HENRY MILLER. This well known resident of Williamsville is one of the leading German-American citizens of Sangamon county and in his successful business career he has shown the characteristic thrift and enterprise of the race. Beginning with no capital except that acquired by his own industry he has built up a large trade as a dealer in shoes, harness and agricultural implements and is today one of the prosperous citizens of Williamsville, where he has been in continuous business longer than any other merchant. He dates his residence here from 1868.
Mr. Miller was born near Brunswick, Germany, November 12, 1839, and was reared upon a farm in that county. Bidding good-by to his native land he sailed for the new world in 1861 and on landing in Baltimore proceeded at once to Illinois, stopping first in Will county, where he worked on a farm for six months. He then went to Joliet, where he learned the shoemaker's trade and continued to follow the occupation at that place for four years. In the meantime he acquired an excellent knowledge of the English language, with which he was wholly unfamiliar on coming to America, although he had received a good education in his native tongue. On leaving Joliet, Mr. Miller went to Chicago, where he worked at his trade for about a year, and at the end of the that time removed to Lincoln, Illinois. He next came to Williamsville and after working at the bench for several years bought a stock of boots and shoes and has since conducted a store along that line. He also started a harness shop and subsequently became interested in the farm implement business, dealing in all kinds of farm machinery, buggies and wagons. In each line he has built up a good trade and is recognized as one of the most enterprising and reliable business men of the place. He has built two business blocks which he still owns and the prosperity that has come to him is certainly well merited, it being the result of his own industry, perseverance and good management. Besides his store buildings he has a neat and comfortable residence and a warehouse for the storing of implements.

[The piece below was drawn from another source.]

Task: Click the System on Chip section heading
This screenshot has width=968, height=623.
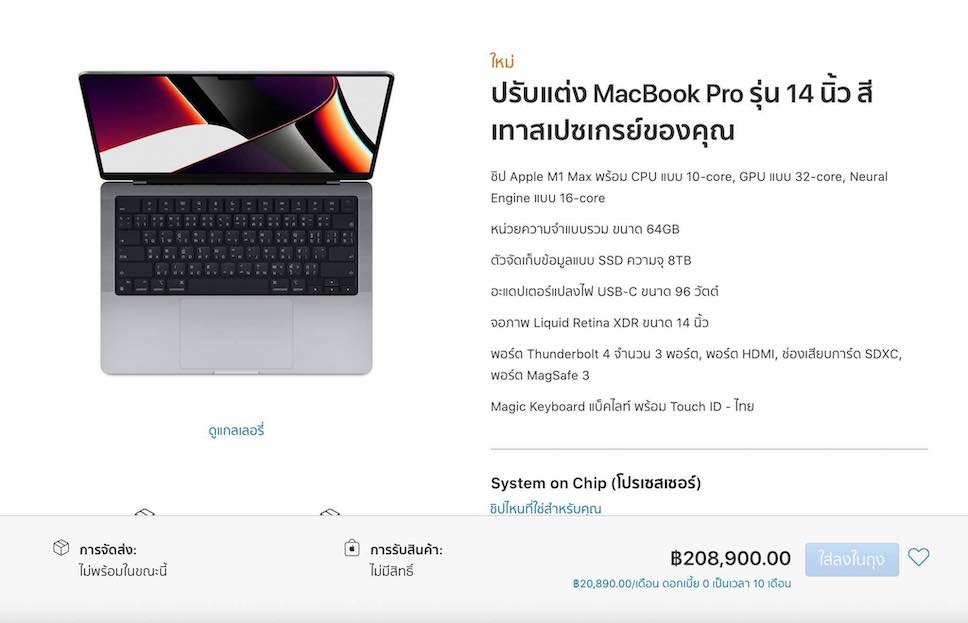Action: coord(596,483)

At Springfield in 1869 Mr. Miller was united in marriage to Miss Barbara Meyer, who was born in that city of German ancestry and there grew to womanhood. The children born of this union are: W. H., who is in the harness shop with his father, is married and has two children, Pearl and Margaret; Frank has charge of the implement department of the business; Fred, a lad of thirteen years, is still in school; Emma is the wife of W. E. Jones, a farmer of Williams township and has one son, Merrill; and Rena is at home. Since casting his first vote for General U. S. Grant in 1868, Mr. Miller has supported every presidential candidate of the Republican party but has never sought or desired office, preferring to give his entire time and attention to his business interests. Both he and his wife were reared in the Lutheran faith and still hold membership in that church. Fraternally Mr. Miller is a Master Mason. Although he came to the United States empty handed he has always made the most of his
opportunities and has met with a well deserved success. He stand high in business circles and has the confidence and respect of all who know him.